Chapter Eight, “Coveting Seasons and Circumstances,” takes us to Exodus. The Israelites looked back and coveted circumstances in their past, only having forgotten just how bad their enslavement in Egypt really was. They forgot how good God was in redeeming them from slavery. Looking forward they were fearful, though they had God and His good, sovereign plan to trust.
Kruger makes a point of saying, “Whenever we are in a particular season, it is always easy to see the benefits of another woman’s season of life, while failing to consider or remember the struggles.” We see the seasons of life that others are in and compare it to our own, then allowing our longings for good things in the future or that we had in the past to become covetous. We can begin to believe God is withholding from us by not giving us the things we desire from other seasons of life.
What does this look like in our lives, in our hearts? It’s the single woman looking longingly at the life of a mother. It’s the mother who covets what young single women have, without the pressure of marriage and motherhood. It’s the student who craves the financial freedom of working life, and it’s the working woman who yearns for the relaxed lifestyle of her youth. In considering how we see different seasons and desire their attributes, it is helpfully pointed out, “It is not coveting to be aware of the difficulties or struggles of our particular season; it is coveting to be full of bitterness and discontentment because of the difficulties.” In reading this chapter I was challenged to remember that every season has its struggles in amongst its blessings, and to look to God for satisfaction, not my external circumstances.
So what are the struggles in your season of life? What blessings have you overlooked?
Upon reaching the final chapter of The Envy of Eve, we see that God gives His people certain gifts and abilities for serving Him.
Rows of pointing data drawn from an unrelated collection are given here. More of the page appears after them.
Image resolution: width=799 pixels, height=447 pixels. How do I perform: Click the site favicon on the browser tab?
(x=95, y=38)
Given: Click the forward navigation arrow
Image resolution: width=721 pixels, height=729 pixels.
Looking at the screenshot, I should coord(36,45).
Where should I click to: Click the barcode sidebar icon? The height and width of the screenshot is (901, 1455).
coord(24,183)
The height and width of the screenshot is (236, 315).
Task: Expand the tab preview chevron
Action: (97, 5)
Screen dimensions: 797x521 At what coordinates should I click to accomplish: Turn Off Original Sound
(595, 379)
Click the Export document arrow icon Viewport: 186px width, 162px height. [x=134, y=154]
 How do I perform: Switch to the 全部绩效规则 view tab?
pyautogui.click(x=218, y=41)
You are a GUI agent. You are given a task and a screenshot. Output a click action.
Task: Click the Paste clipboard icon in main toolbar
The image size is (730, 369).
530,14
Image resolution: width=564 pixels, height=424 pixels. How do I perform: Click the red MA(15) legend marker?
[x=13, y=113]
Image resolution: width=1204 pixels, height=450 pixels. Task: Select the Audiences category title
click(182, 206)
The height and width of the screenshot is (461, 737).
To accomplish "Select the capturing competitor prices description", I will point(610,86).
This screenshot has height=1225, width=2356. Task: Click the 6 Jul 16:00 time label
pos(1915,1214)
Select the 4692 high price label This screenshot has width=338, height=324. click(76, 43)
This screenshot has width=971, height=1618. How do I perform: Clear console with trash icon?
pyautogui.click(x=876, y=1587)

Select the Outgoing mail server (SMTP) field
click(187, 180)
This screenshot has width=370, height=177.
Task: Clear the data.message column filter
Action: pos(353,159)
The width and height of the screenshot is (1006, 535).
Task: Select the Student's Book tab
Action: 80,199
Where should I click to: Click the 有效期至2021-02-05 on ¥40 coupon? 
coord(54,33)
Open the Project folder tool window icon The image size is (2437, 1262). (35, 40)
But when we should rejoice and be thankful for His work through other people, we just covet their gifts.
The example of this type of coveting is that of Korah and his envy of Aaron’s priesthood and the significant role he and his sons were given ahead of all other priesthoods. Though Korah was part of a significant priesthood with a particular and necessary role, he envied the special role of Aaron’s priesthood. He saw Aaron and his sons being gifted with a certain role that Korah thought brought them glory, and he wanted in. Korah was concerned with his own glory, not God’s.
When we covet the spiritual gifts that others have been given, it stems from a wrong understanding of the purpose of spiritual gifts. Similar to Chapter Five’s reminder to think of ourselves as stewards of our possessions, entrusted with them by God for His purposes, we are also just stewards of our spiritual gifts. God hasn’t given them to us so that we can have glory, recognition and reward, but for the good and growth of His kingdom.
Thankfully we’re not left without an example of humble service. The reference made to Philippians 2:5-8 came as a welcome reminder of Jesus’ attitude, who shows the ultimate example of fighting ambition and pride. I wonder if you have ever found yourself coveting the gifts of another because of the glory you see it bringing you? Or if you neglect opportunities to use your gifts because it isn’t convenient, or it isn’t going to glorify you?
Reaching the end of The Envy of Eve, I was reminded of what lies at the essence of overcoming coveting in our lives. I’ll leave you with this final excerpt:
“In order to have present contentment, we must keep looking back to the cross and forward to heaven. The cross reminds us that Jesus loves us enough to shed His own blood... Heaven reminds us that one day all our current longings and struggles will be satisfied.”
Praise be to the One who gives us such a rich source of contentment and satisfaction, and may we always remember these eternal truths in the midst of our temporary longings.